====== DATA FOR THIS EXERCISE

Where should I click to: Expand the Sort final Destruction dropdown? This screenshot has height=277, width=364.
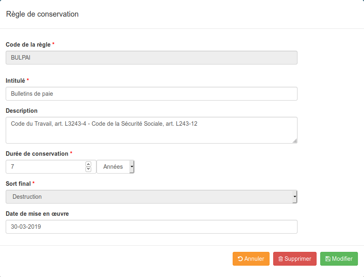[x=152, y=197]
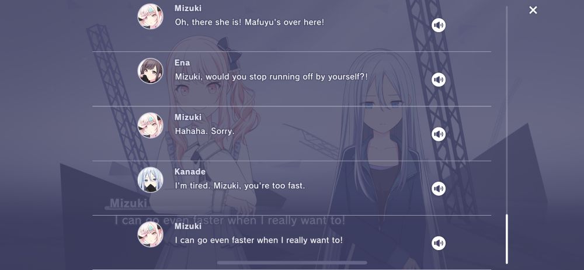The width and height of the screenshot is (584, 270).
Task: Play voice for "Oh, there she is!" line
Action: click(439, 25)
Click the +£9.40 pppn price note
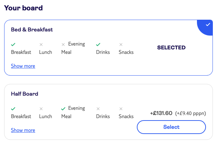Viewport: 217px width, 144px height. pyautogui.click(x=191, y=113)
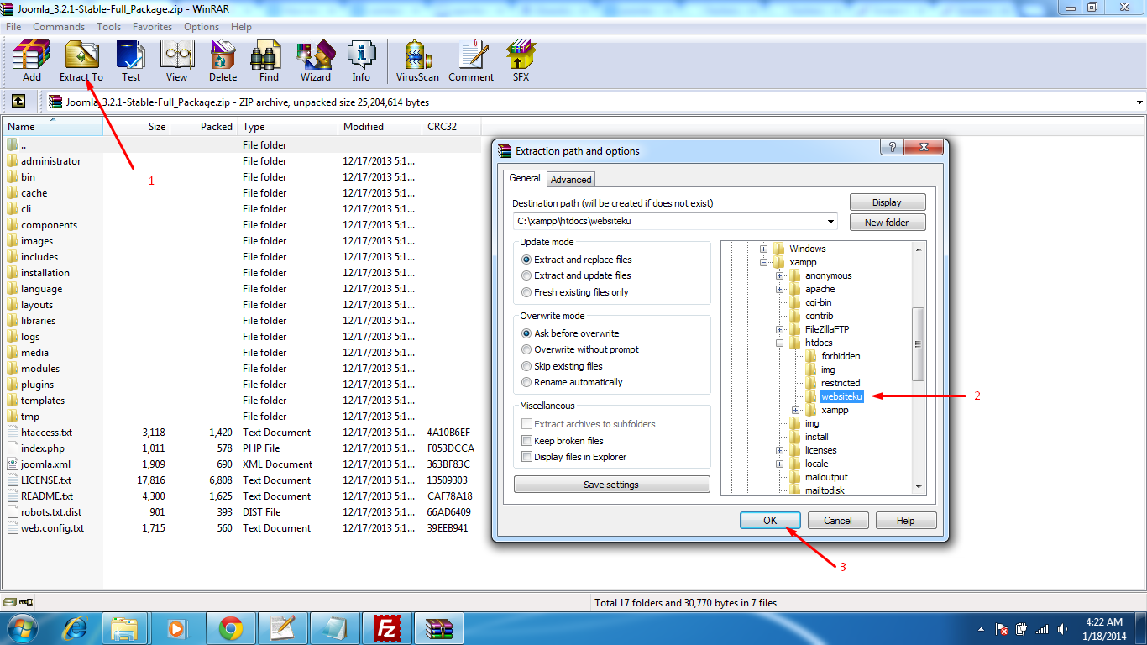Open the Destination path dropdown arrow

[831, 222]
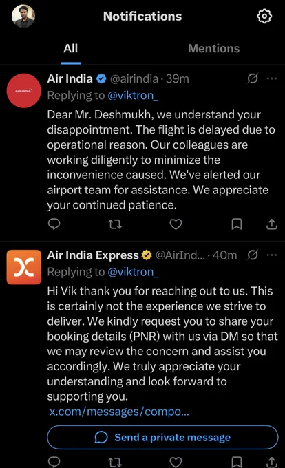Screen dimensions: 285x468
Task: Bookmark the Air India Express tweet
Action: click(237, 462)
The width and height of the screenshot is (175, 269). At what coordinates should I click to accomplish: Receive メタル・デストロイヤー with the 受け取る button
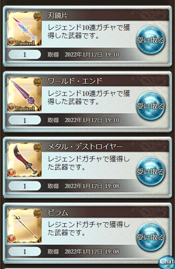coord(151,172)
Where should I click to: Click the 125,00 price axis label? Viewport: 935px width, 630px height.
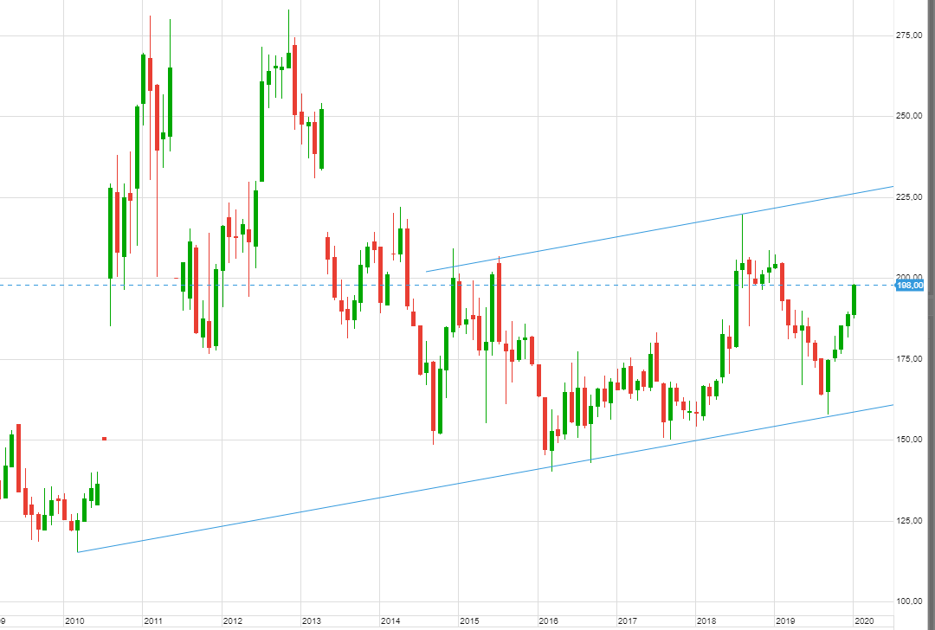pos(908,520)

============

### WHAT THE TASK REQUIRES
Please retype exactly the lines from the line containing "The width and height of the screenshot is (175, 269)." through the final line of the records above, inclusive, leaving out any pictures.

### EXPECTED OUTPUT
The width and height of the screenshot is (175, 269). At what coordinates should I click to accomplish: Receive メタル・デストロイヤー with the 受け取る button
coord(151,172)
Where should I click to: Click the 125,00 price axis label? Viewport: 935px width, 630px height.
pos(908,520)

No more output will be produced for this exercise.